> **Instruksi Tugas 1**:
Perbarui kajian tentang sebutan tokoh agama mulai dari "Kita bisa lihat" dan terus sampai "(QS. Fathir: 28).", dengan mengganti "ulama" menjadi "orang berilmu".
> **Instruksi Tugas 2**:
Sebutkan semua istilah yang menurut kajian tentang sebutan tokoh agama digunakan Allah dalam Al-Qur'an untuk orang yang memiliki pemahaman agama.
> **Instruksi Tugas 3**:
Teruskan kajian tentang sebutan tokoh agama dari kalimat terakhirnya.

> **Bagian Teks**:
***
MEDIA ONLINE RESMI MAJELIS WAKIL CABANG (WCNU)NU KECAMATAN CIPAYUNG KOTA ADMINISTRASI JAKARTA TIMUR

Minggu, 08 Januari 2023

KAJIAN TENTANG TOKOH DAN AHLI AGAMA DENGAN SEBUTAN USTADZ, KYAI, GUS, ATAU WALI

Dalam Al-Qur'an, Allah menyebut orang yang memiliki pemahaman agama  dengan istilah “ulama” atau “ulul ilmi” (orang yang memiliki ilmu) atau “orang yang diberi ilmu” atau “Orang yang kokoh ilmunya.”

Kita bisa lihat beberapa ayat, diantaranya firman Allah,

إِنَّمَا يَخْشَى اللَّهَ مِنْ عِبَادِهِ الْعُلَمَاءُ

“Sesungguhnya yang takut kepada Allah di antara hamba-hamba-Nya, hanyalah ulama.” (QS. Fathir: 28).

Di ayat yang lain, Allah berfirman,

شَهِدَ اللَّهُ أَنَّهُ لَا إِلَهَ إِلَّا هُوَ وَالْمَلَائِكَةُ وَأُولُو الْعِلْمِ قَائِمًا بِالْقِسْطِ

“Allah menyatakan bahwasanya tidak ada Tuhan melainkan Dia (yang berhak disembah), Yang menegakkan keadilan. Para Malaikat dan orang-orang yang berilmu (juga menyatakan yang demikian itu).” (QS. Ali Imran: 18).
***
> **Data Hasil Ekstraksi**:
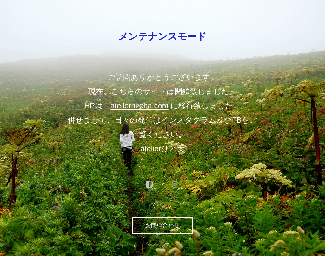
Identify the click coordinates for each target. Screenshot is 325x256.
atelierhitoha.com (139, 105)
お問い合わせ (162, 225)
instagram (175, 184)
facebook (149, 184)
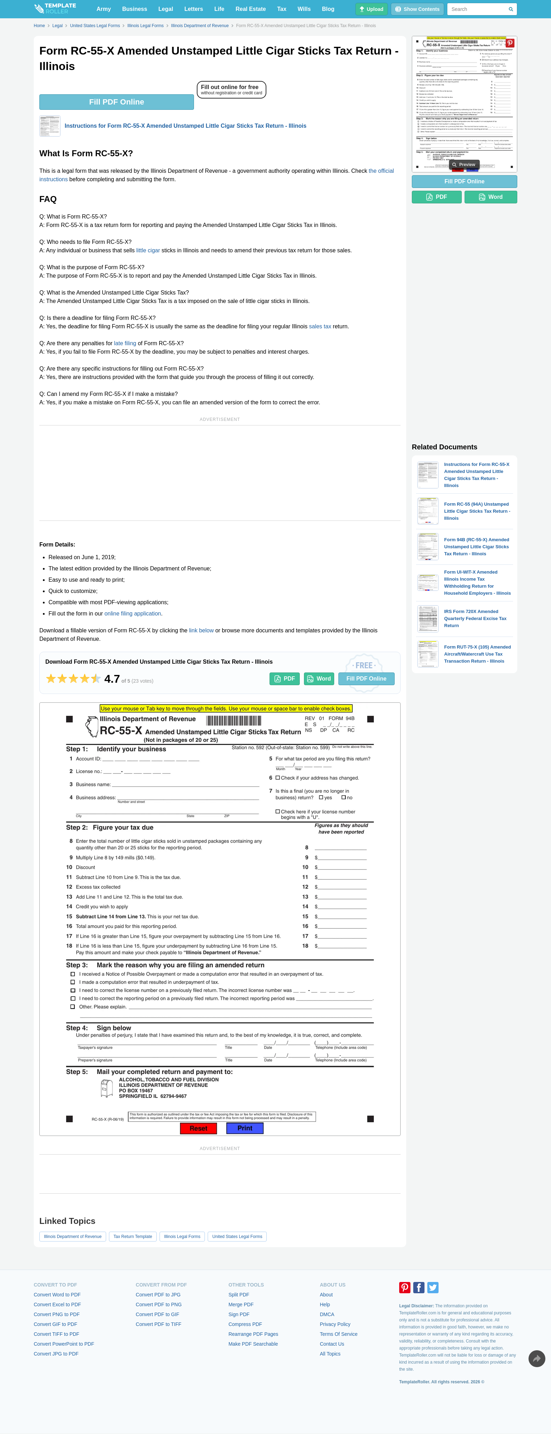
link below (201, 630)
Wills (304, 9)
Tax (281, 9)
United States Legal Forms (237, 1236)
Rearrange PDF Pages (253, 1334)
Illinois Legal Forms (182, 1236)
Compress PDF (245, 1324)
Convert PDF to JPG (158, 1294)
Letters (193, 9)
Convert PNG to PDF (57, 1314)
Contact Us (332, 1344)
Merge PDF (241, 1304)
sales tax (320, 326)
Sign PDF (238, 1314)
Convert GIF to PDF (55, 1324)
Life (219, 9)
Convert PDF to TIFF (158, 1324)
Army (104, 9)
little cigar (148, 250)
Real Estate (250, 9)
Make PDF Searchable (253, 1344)
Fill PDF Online (116, 101)
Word (319, 678)
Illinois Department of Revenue (73, 1236)
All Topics (330, 1354)
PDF (284, 678)
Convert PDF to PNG (159, 1304)
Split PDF (238, 1294)
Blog (328, 9)
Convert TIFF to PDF (56, 1334)
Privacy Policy (335, 1324)
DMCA (327, 1314)
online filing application (132, 614)
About (326, 1294)
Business (134, 9)
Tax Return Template (133, 1236)
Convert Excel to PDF (57, 1304)
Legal (165, 9)
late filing (125, 343)
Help (325, 1304)
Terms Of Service (338, 1334)
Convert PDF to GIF (157, 1314)
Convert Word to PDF (57, 1294)
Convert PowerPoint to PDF (64, 1344)
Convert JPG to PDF (56, 1354)
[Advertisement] (220, 473)
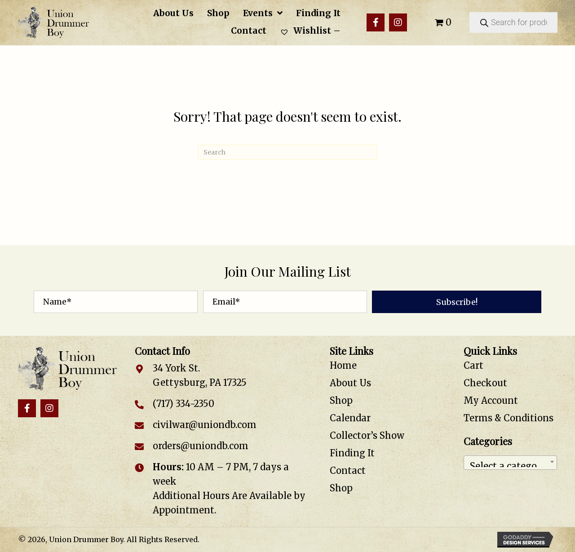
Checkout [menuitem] (485, 383)
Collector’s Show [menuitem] (367, 435)
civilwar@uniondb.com (205, 424)
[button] (376, 22)
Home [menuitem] (343, 365)
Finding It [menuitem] (352, 453)
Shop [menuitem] (341, 400)
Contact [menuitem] (348, 470)
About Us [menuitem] (350, 383)
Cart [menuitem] (473, 365)
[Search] (287, 152)
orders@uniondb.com (200, 445)
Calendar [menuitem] (350, 418)
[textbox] (510, 462)
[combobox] (510, 462)
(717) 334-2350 (183, 403)
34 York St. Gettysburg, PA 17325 (200, 375)
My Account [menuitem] (491, 400)
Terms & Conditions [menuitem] (508, 418)
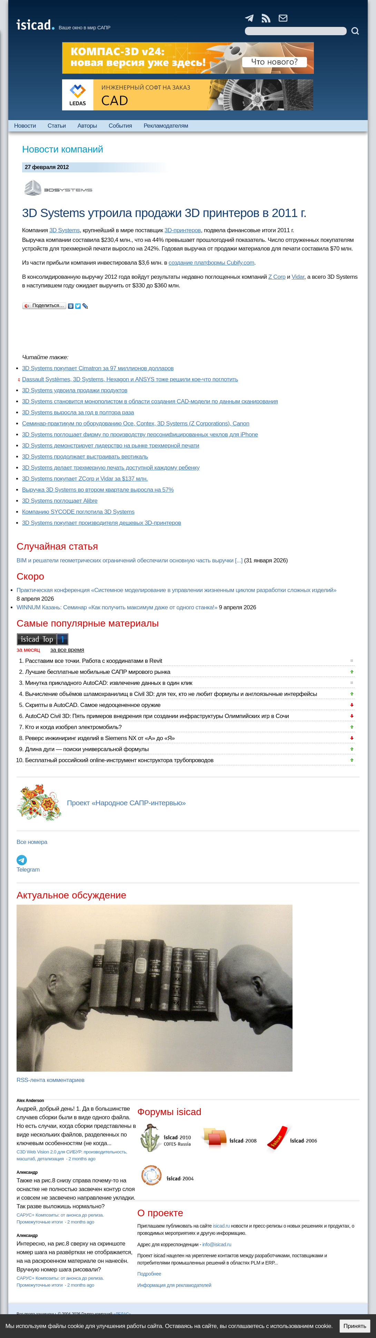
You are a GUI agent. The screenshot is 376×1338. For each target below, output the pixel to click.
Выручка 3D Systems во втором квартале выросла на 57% (98, 489)
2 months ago (81, 1158)
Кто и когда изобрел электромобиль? (73, 727)
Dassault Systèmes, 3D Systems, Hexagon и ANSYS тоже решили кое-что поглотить (130, 379)
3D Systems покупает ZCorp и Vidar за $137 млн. (85, 478)
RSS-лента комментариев (51, 1080)
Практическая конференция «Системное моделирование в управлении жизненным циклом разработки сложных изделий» (176, 590)
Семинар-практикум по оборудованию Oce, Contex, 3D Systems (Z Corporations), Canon (135, 423)
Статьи (57, 125)
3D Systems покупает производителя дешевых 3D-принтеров (101, 523)
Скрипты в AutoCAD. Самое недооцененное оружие (92, 705)
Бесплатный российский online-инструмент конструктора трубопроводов (119, 760)
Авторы (87, 125)
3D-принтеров (183, 230)
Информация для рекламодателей (174, 1285)
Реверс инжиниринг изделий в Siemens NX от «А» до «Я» (100, 738)
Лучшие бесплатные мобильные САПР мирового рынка (97, 672)
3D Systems (64, 230)
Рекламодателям (166, 125)
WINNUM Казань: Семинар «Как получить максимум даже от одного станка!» (117, 607)
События (120, 125)
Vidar (297, 277)
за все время (67, 650)
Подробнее (149, 1274)
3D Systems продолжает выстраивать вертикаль (85, 456)
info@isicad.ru (216, 1244)
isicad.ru (221, 1226)
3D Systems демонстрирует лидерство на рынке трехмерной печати (110, 445)
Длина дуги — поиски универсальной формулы (87, 749)
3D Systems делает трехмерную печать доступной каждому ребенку (110, 467)
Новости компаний (62, 149)
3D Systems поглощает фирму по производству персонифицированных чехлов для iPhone (140, 434)
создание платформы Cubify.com (211, 262)
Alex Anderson (30, 1100)
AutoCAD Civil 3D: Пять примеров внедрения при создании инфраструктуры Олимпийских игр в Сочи (157, 716)
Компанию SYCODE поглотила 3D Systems (78, 512)
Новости (25, 125)
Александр (27, 1172)
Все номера (32, 842)
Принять (355, 1326)
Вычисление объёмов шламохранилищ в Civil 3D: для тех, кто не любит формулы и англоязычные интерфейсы (171, 694)
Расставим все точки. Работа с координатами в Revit (93, 661)
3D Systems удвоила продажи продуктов (74, 390)
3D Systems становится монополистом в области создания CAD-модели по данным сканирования (150, 401)
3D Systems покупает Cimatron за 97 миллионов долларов (98, 368)
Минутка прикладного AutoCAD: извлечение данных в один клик (108, 683)
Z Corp (277, 277)
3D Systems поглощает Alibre (60, 501)
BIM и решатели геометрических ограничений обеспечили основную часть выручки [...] (130, 560)
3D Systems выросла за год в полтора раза (78, 412)
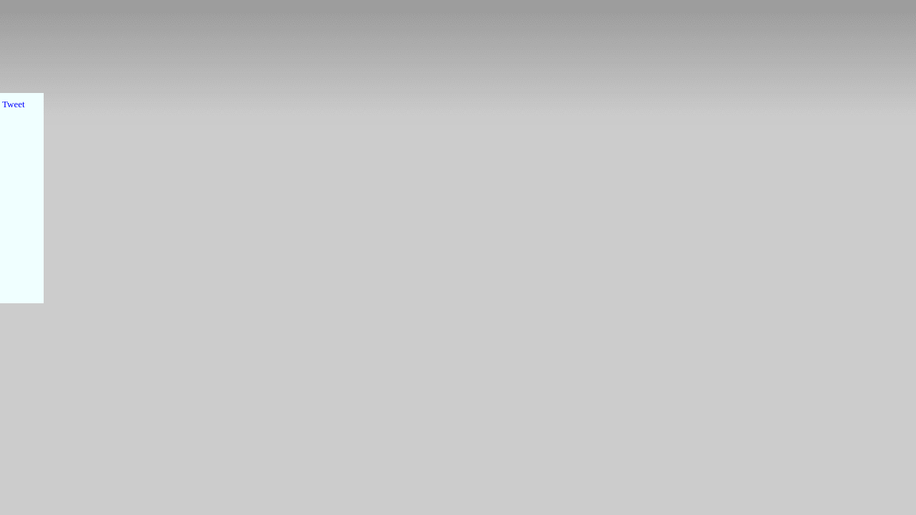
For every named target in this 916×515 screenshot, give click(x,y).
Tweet (13, 104)
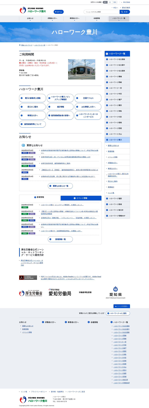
***
> **Hasil Tugas 1**:
Kita bisa lihat beberapa ayat, diantaranya firman Allah,

إِنَّمَا يَخْشَى اللَّهَ مِنْ عِبَادِهِ الْعُلَمَاءُ

“Sesungguhnya yang takut kepada Allah di antara hamba-hamba-Nya, hanyalah orang berilmu.” (QS. Fathir: 28).

> **Hasil Tugas 2**:
- ulama
- ulul ilmi (orang yang memiliki ilmu)
- orang yang diberi ilmu
- orang yang kokoh ilmunya

> **Hasil Tugas 3**:
Dalam hadits, Nabi Shallallahu ‘alaihi wa sallam menyebut orang yang memiliki ilmu agama dengan istilah alim atau ulama. Rasulullah Shallallahu ‘alaihi wa sallam bersabda,

مَنْ سَلَكَ طَرِيقًا يَطْلُبُ فِيهِ عِلْمًا سَلَكَ اللَّهُ بِهِ طَرِيقًا مِنْ طُرُقِ الْجَنَّةِ وَإِنَّ الْمَلاَئِكَةَ لَتَضَعُ أَجْنِحَتَهَا رِضًا لِطَالِبِ الْعِلْمِ وَإِنَّ الْعَالِمَ لَيَسْتَغْفِرُ لَهُ مَنْ فِى السَّمَوَاتِ وَمَنْ فِى الأَرْضِ وَالْحِيتَانُ فِى جَوْفِ الْمَاءِ وَإِنَّ فَضْلَ الْعَالِمِ عَلَى الْعَابِدِ كَفَضْلِ الْقَمَرِ لَيْلَةَ الْبَدْرِ عَلَى سَائِرِ الْكَوَاكِبِ وَإِنَّ الْعُلَمَاءَ وَرَثَةُ الأَنْبِيَاءِ وَإِنَّ الأَنْبِيَاءَ لَمْ يُوَرِّثُوا دِينَارًا وَلاَ دِرْهَمًا وَرَّثُوا الْعِلْمَ فَمَنْ أَخَذَهُ أَخَذَ بِحَظٍّ وَافِرٍ

“Barangsiapa menempuh jalan untuk mencari ilmu, maka Allah akan mudahkan baginya di antara jalan menuju surga. Sesungguhnya malaikat meletakkan sayapnya sebagai tanda ridho pada penuntut ilmu. Sesungguhnya orang yang berilmu dimintai ampun oleh setiap penduduk langit dan bumi, sampai pun ikan yang berada dalam air. Sesungguhnya keutamaan orang yang berilmu dibanding ahli ibadah adalah seperti perbandingan bulan di malam badar dari bintang-bintang lainnya. Sesungguhnya ulama adalah pewaris para Nabi. Sesungguhnya Nabi tidaklah mewariskan dinar dan tidak pula dirham. Barangsiapa yang mewariskan ilmu, maka sungguh ia telah mendapatkan keberuntungan yang besar.” (HR. Abu Daud 3641)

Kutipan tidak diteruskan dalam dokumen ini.